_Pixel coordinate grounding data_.
==*==
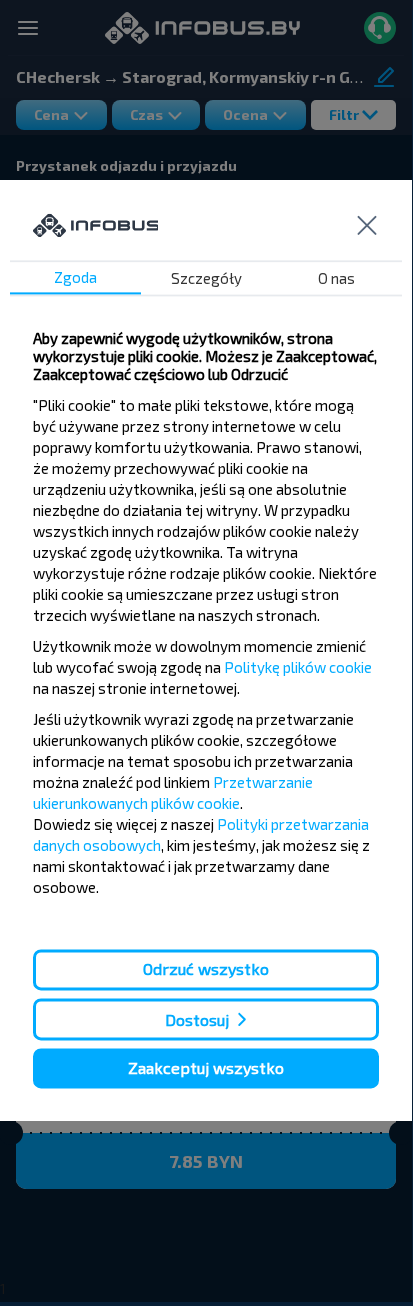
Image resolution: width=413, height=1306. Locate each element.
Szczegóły (206, 279)
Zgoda (75, 278)
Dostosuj (197, 1019)
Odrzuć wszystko (206, 969)
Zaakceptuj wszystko (206, 1067)
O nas (336, 279)
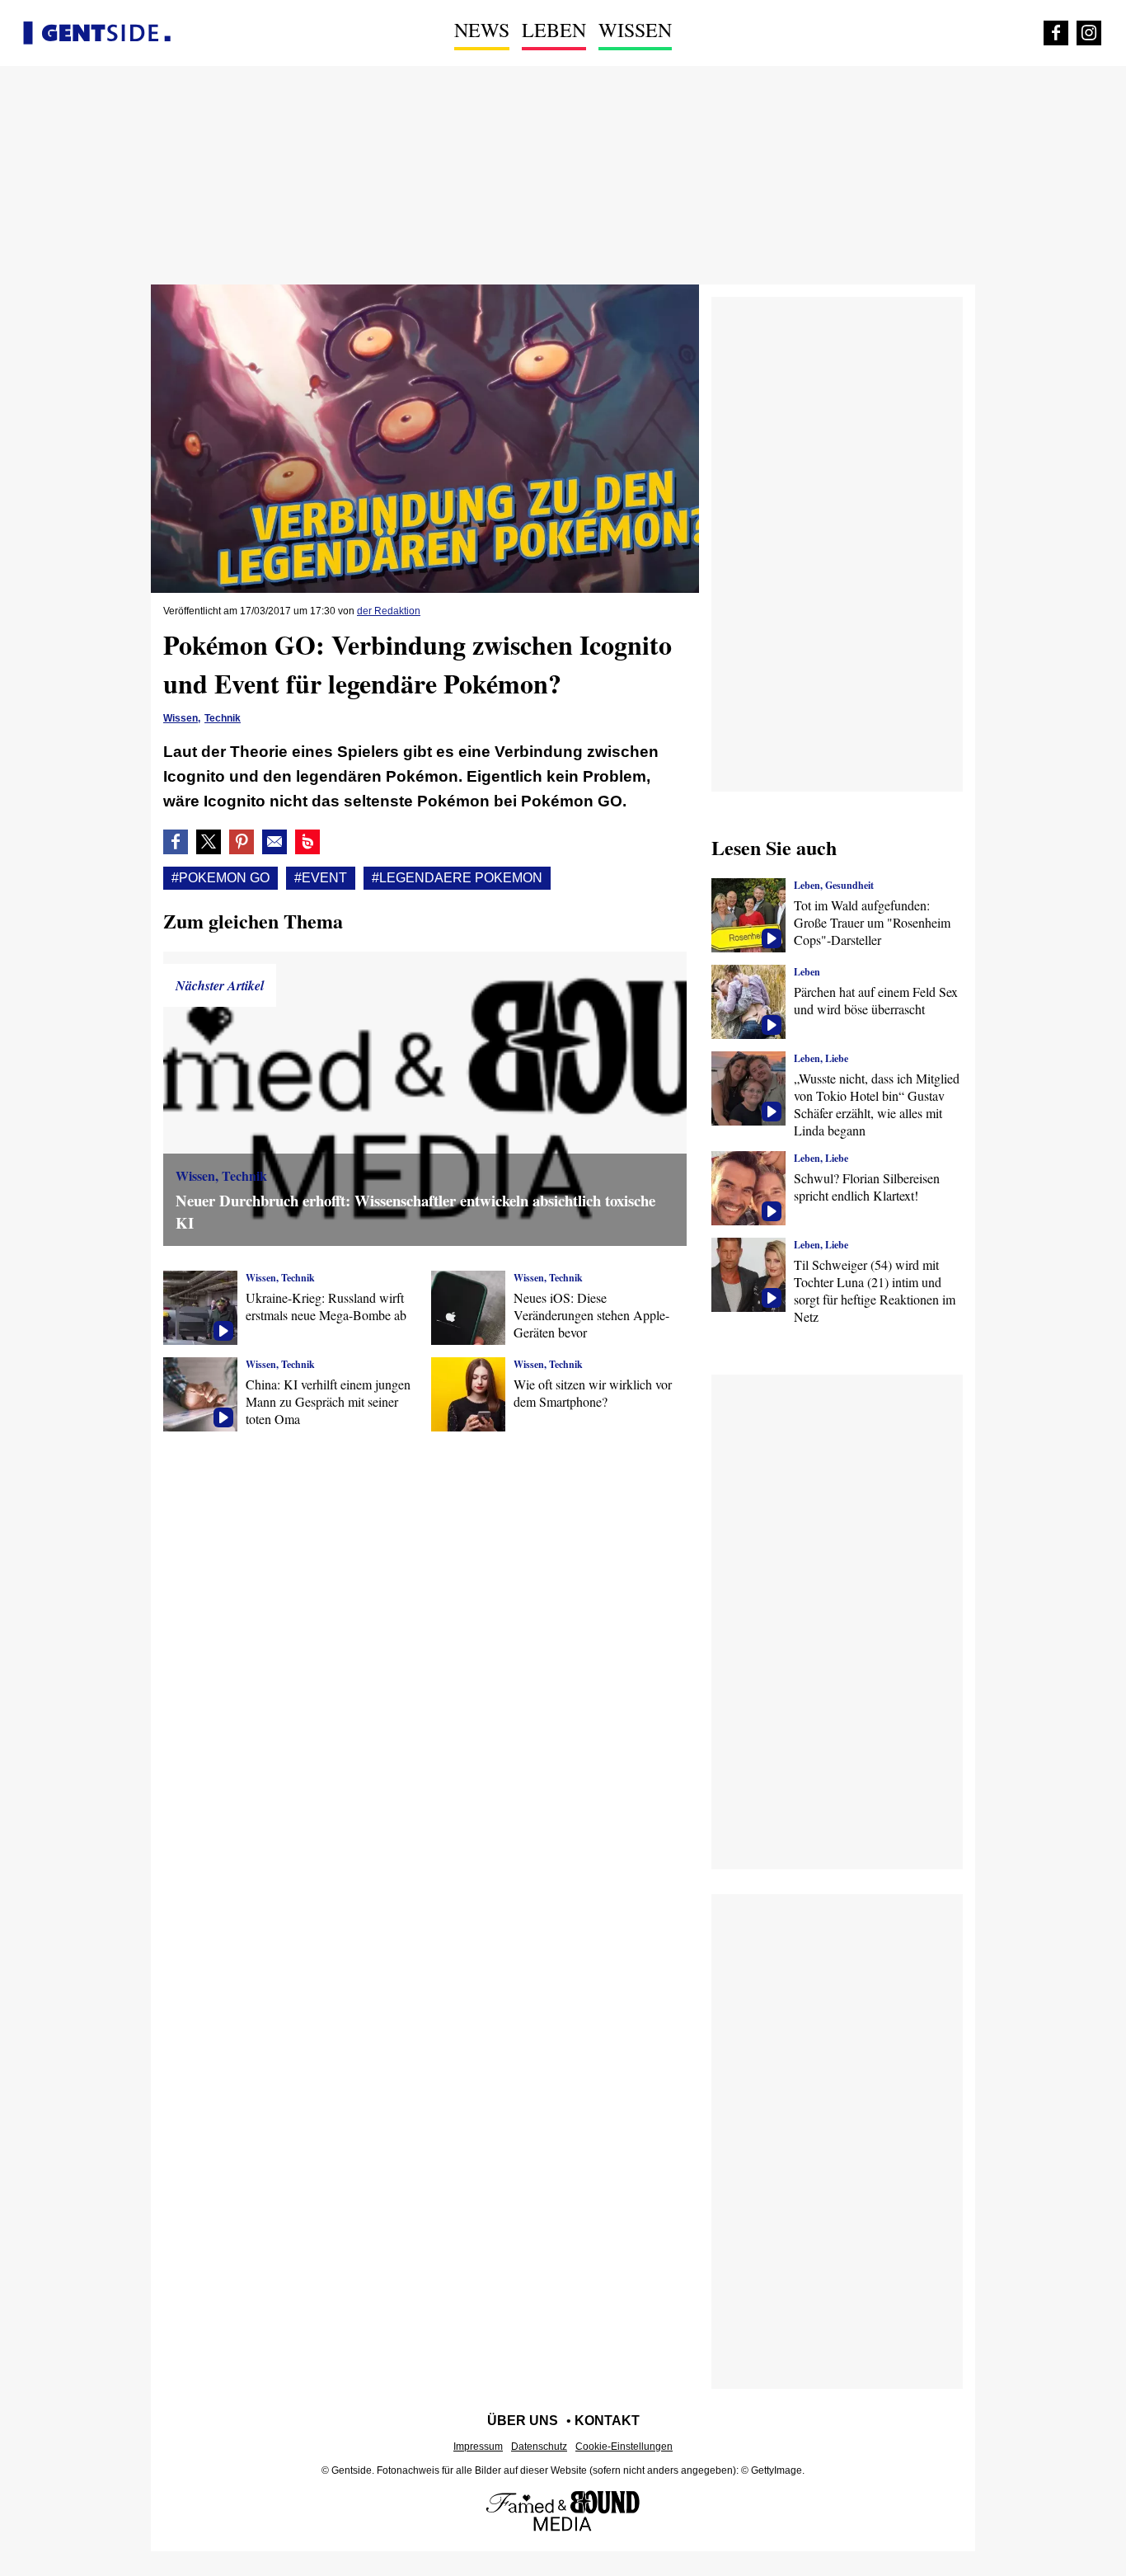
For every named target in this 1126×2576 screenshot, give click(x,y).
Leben (554, 29)
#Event (320, 878)
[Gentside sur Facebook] (1056, 33)
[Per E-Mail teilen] (274, 842)
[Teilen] (241, 842)
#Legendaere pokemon (457, 878)
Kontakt (607, 2421)
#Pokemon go (220, 878)
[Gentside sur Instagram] (1089, 33)
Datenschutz (539, 2446)
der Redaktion (388, 611)
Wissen (635, 29)
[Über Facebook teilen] (175, 842)
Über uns (522, 2421)
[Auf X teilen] (208, 842)
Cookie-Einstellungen (624, 2446)
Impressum (478, 2446)
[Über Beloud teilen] (307, 842)
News (481, 29)
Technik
==*==
_Exercise directions_.
Begin with the line that contains "Datenschutz (539, 2446)" and print each line exactly until the data ends, including the last line.

_Task solution_.
Datenschutz (539, 2446)
der Redaktion (388, 611)
Wissen (635, 29)
[Über Facebook teilen] (175, 842)
Über uns (522, 2421)
[Auf X teilen] (208, 842)
Cookie-Einstellungen (624, 2446)
Impressum (478, 2446)
[Über Beloud teilen] (307, 842)
News (481, 29)
Technik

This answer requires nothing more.